I don’t know whether it was the hot parching sun, the absolute remoteness of the place or the share smell of savage wilderness that struck me. I was alone. Fine, there was my newly wedded husband but who was he to save me even from the smallest of desert beasts. If I was unlucky enough to be bitten even by a baby black mamba, I would be left with one or two hours to find the nearest hospital. From the comfort of a cosy home or office that really doesn’t seem like much of a threat, but seeing the poor Namibian gravel roads filled with potholes, you can consider yourself a gonner and start phoning everybody you love for the bitter goodbye. Ironicly so, the phone was dead too.

After days of absolute isolation, we finally arrived in a small tourist village up north called Halali settling in one of those charming safari chalets in the middle of the Etosha bush.

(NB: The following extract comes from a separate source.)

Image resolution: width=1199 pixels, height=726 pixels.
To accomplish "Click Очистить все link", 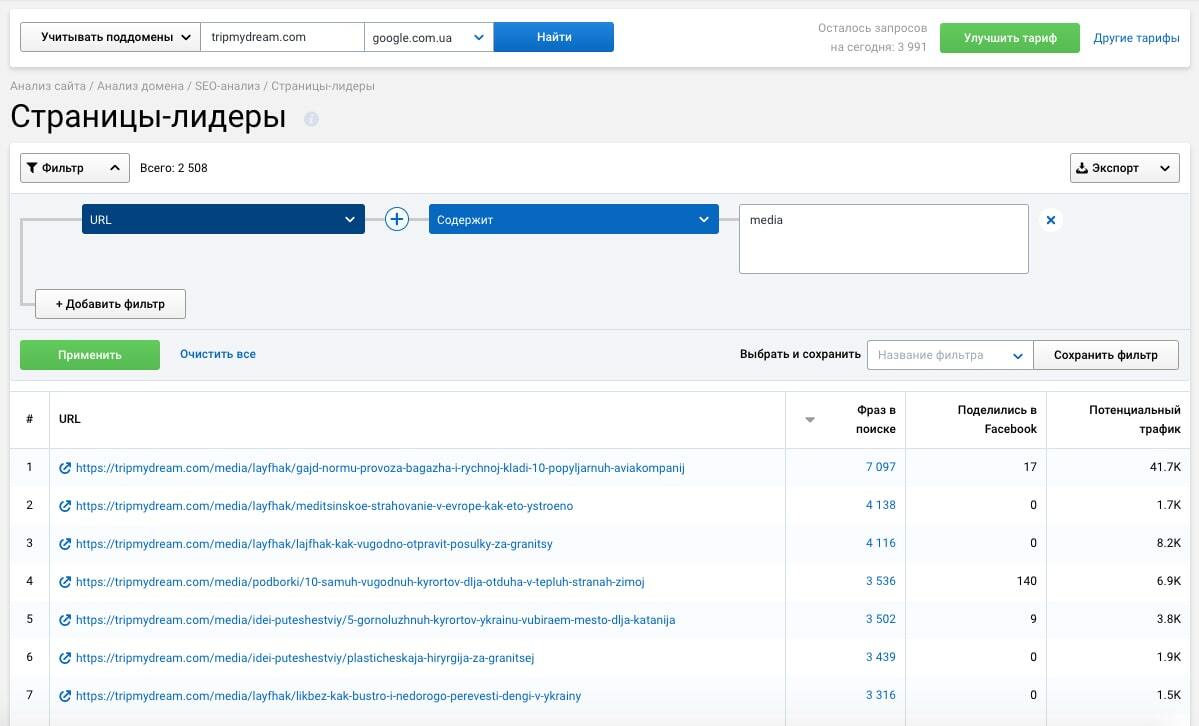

Those roaring lions and nosy giraffes aside, being an Internet addict, I entered a state of exhilarated trance when finding a proper wireless connection and opening my email after two weeks of complete abstinence. Like always, somewhere in the middle of 1,300 new emails there was a funny one from my half demented aunty.

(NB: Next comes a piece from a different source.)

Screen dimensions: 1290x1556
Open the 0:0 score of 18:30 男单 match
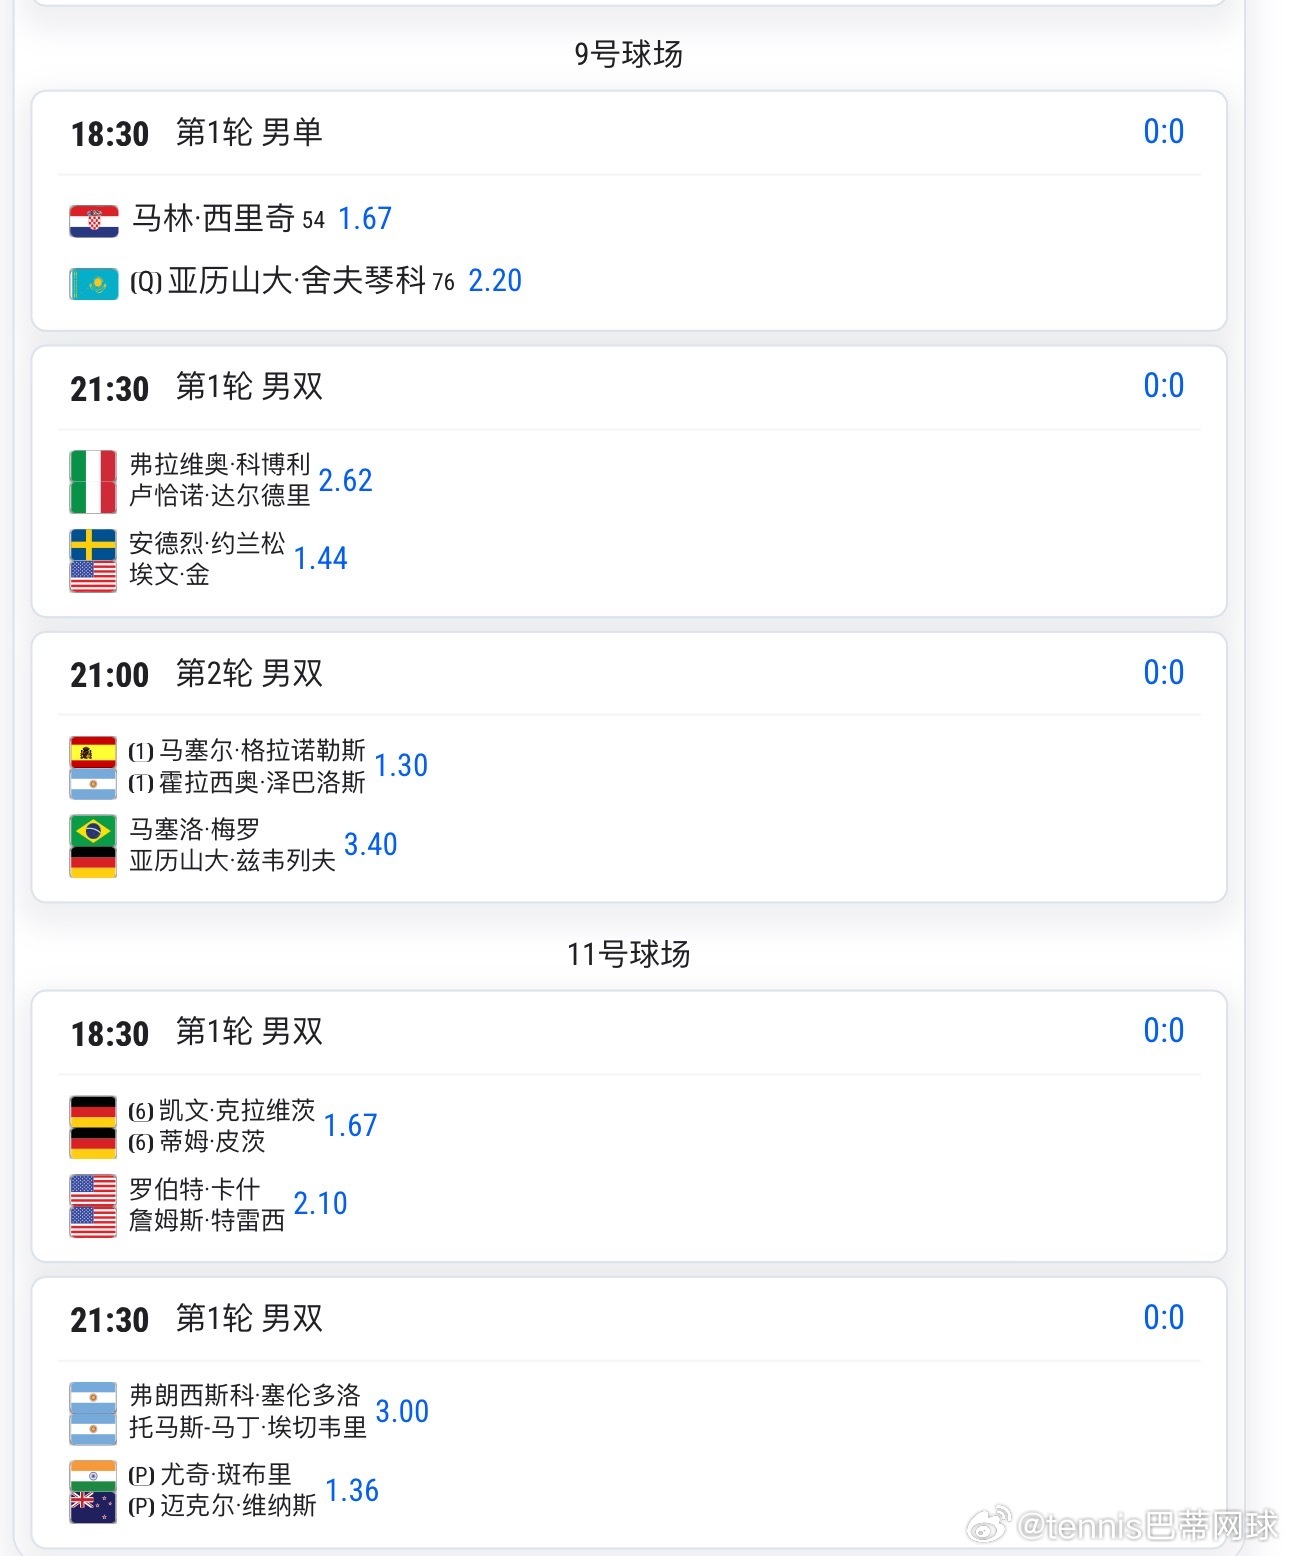point(1163,132)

“Our beloved grandchildren came to visit us yesterday and Sara sort of played an imaginary piano on our computer. As you can only imagine, the poor thing is broken now. I don’t know how she did it but the picture is turned upside down!?” Then there were a lot of ‘oh dears’ following the heart-moving ‘please help’. If it was a normal workday in the office, I would probably be cursing all the way to the http://www.islonline.com and start the ISL Light’s remote desktop connection grumpy as ever. But since that was Africa with everything that comes along with it, I sat down on a rocky terrace overlooking a waterhole and switched on my mobile. As expected, the desktop sharing connection was a bit shaky as had been everything in the vast arid plains of Namibia, sporadically breaking and reconnecting together with the unreliable Internet connection. But just as a couple of hyenas started crawling their way to the waterhole towards a thirsty springbok, our remote support séance came to a satisfactory end. Aunty seemed head over heels lifting her head again in the upright position and, well, as for me, excited from contributing back to one of the greatest chefs alive. From a remote place like Namibia, that is.